Can you copy the lines below word for word, leaving out the pictures?

▸ Records shown
^^^^

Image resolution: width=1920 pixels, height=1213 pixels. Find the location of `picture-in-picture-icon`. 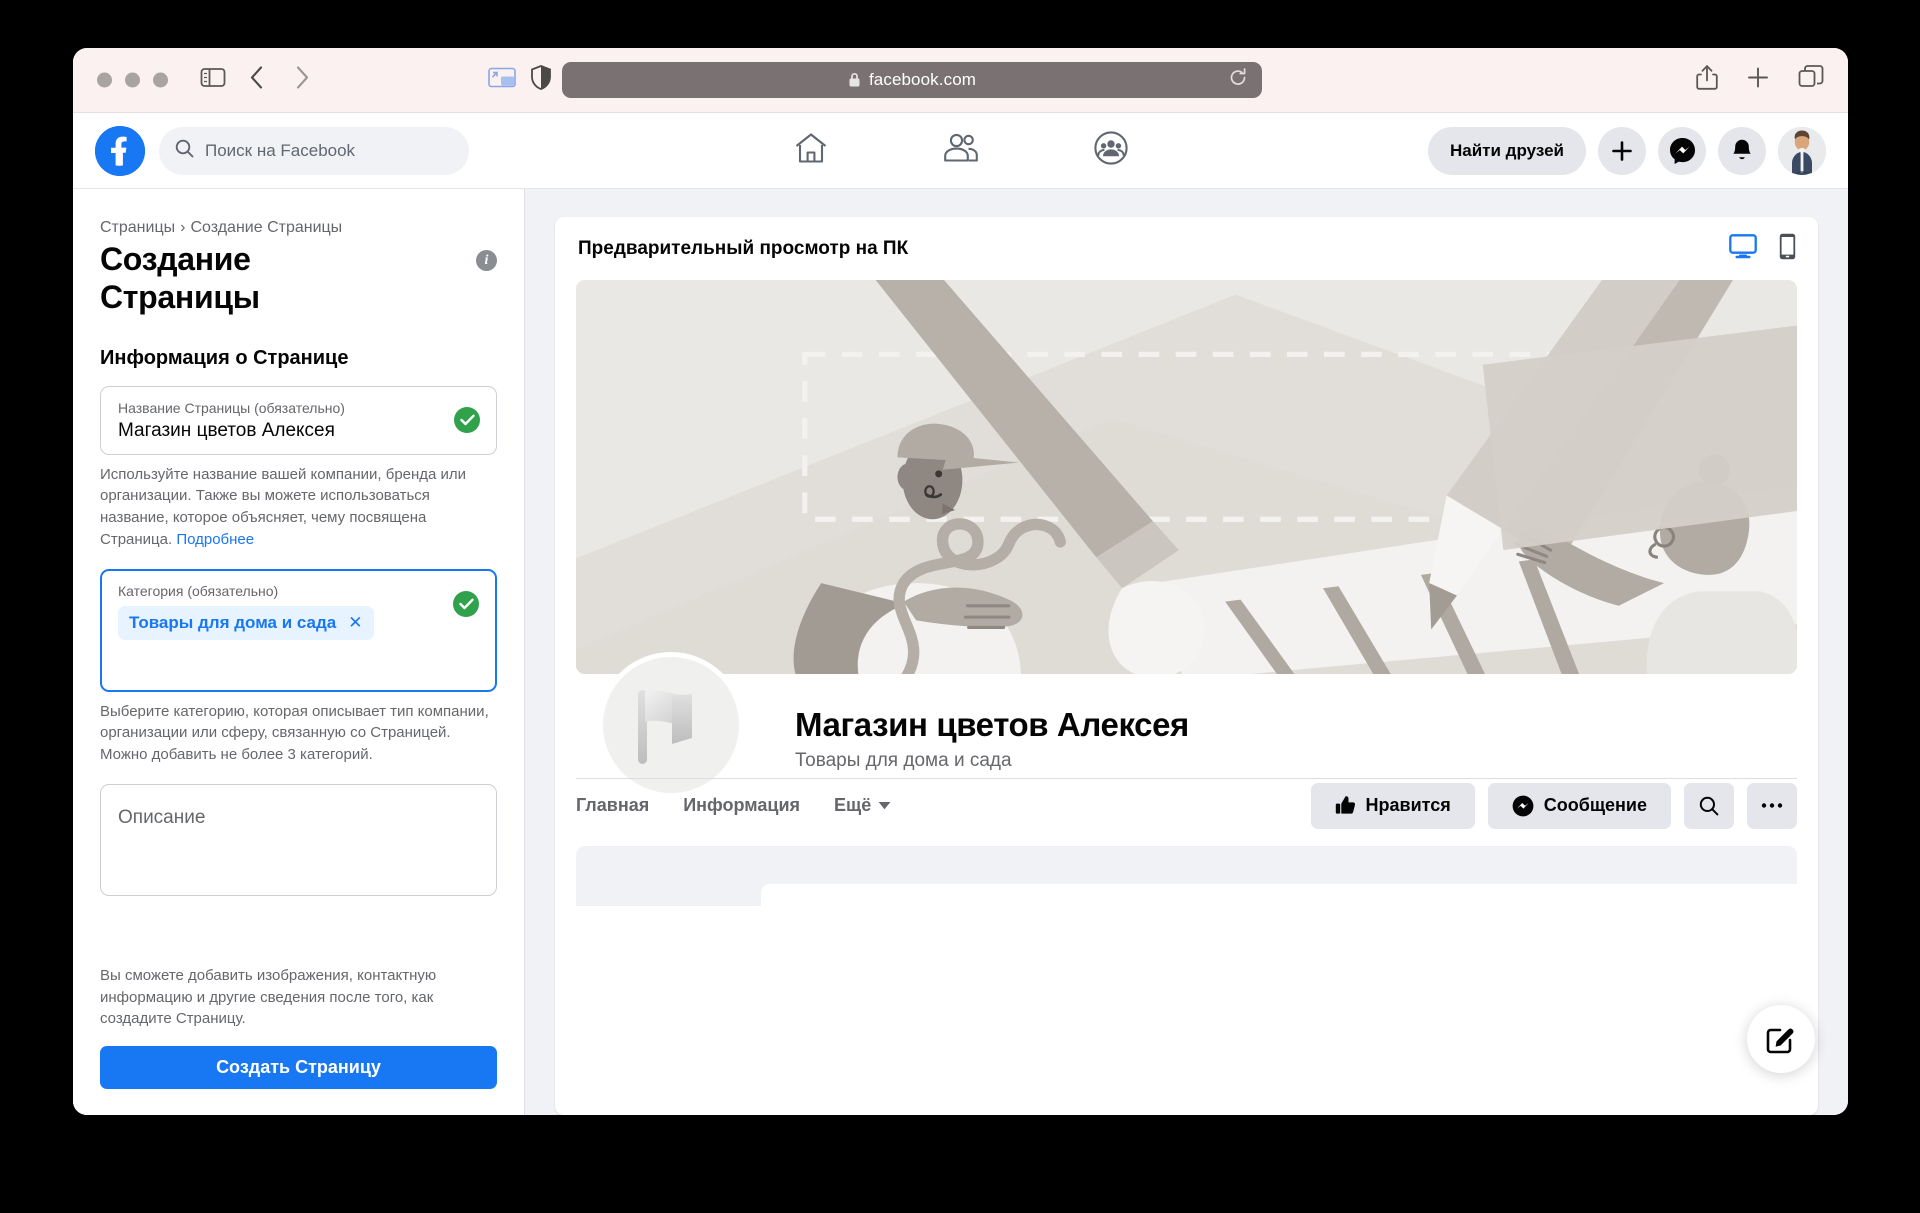

picture-in-picture-icon is located at coordinates (502, 80).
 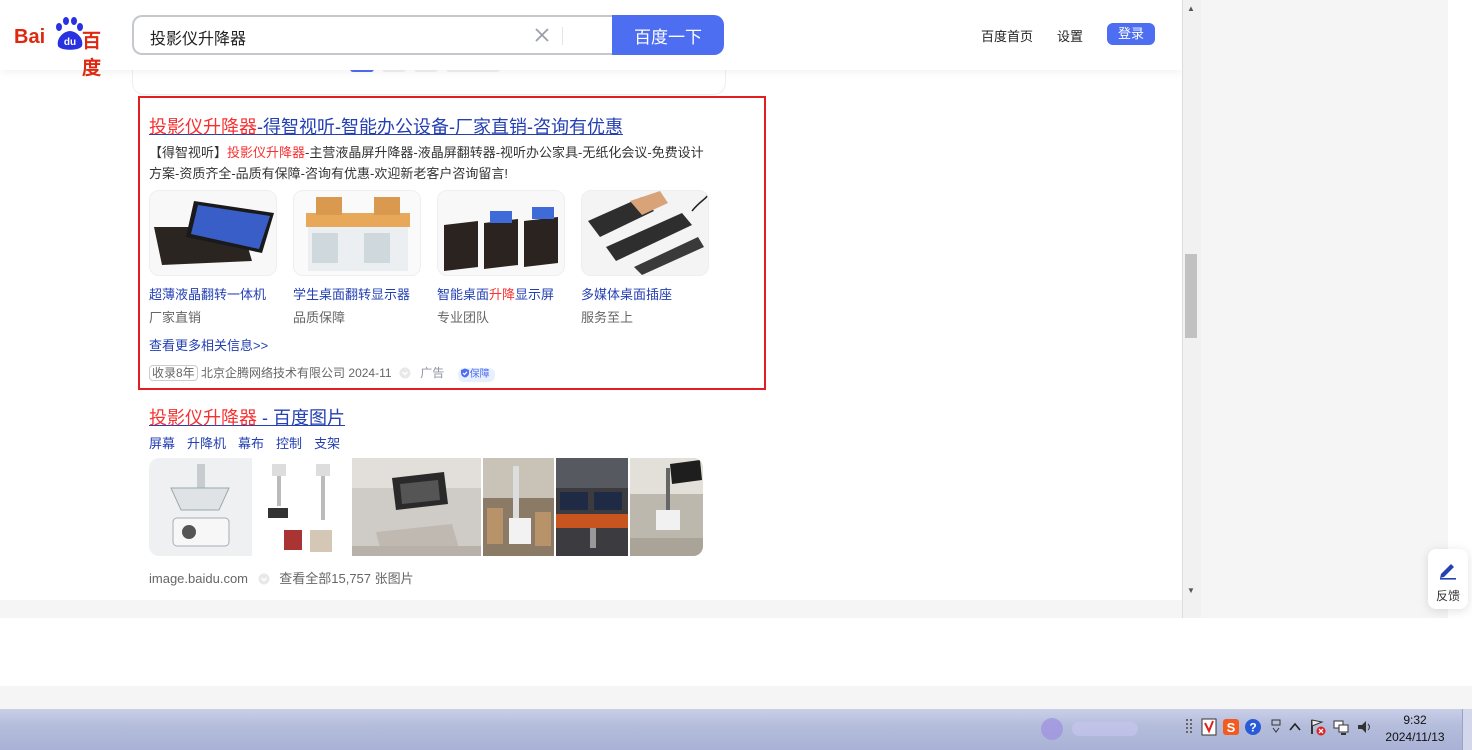 What do you see at coordinates (645, 294) in the screenshot?
I see `product-name: 多媒体桌面插座` at bounding box center [645, 294].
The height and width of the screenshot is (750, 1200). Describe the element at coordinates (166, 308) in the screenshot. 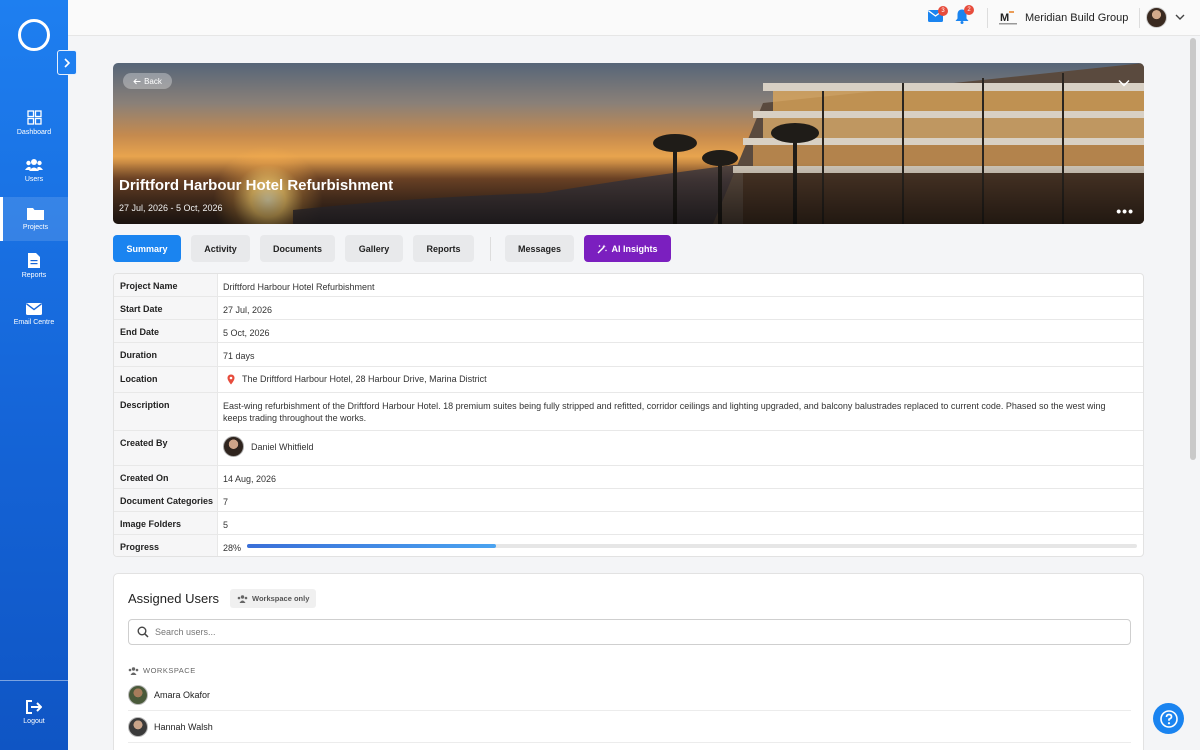

I see `row-label: Start Date` at that location.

^^^^

▸ Written response
Image resolution: width=1920 pixels, height=1213 pixels. Find the location of `picture-in-picture-icon`. 

picture-in-picture-icon is located at coordinates (502, 80).
  What do you see at coordinates (645, 294) in the screenshot?
I see `product-name: 多媒体桌面插座` at bounding box center [645, 294].
The height and width of the screenshot is (750, 1200). Describe the element at coordinates (166, 308) in the screenshot. 

I see `row-label: Start Date` at that location.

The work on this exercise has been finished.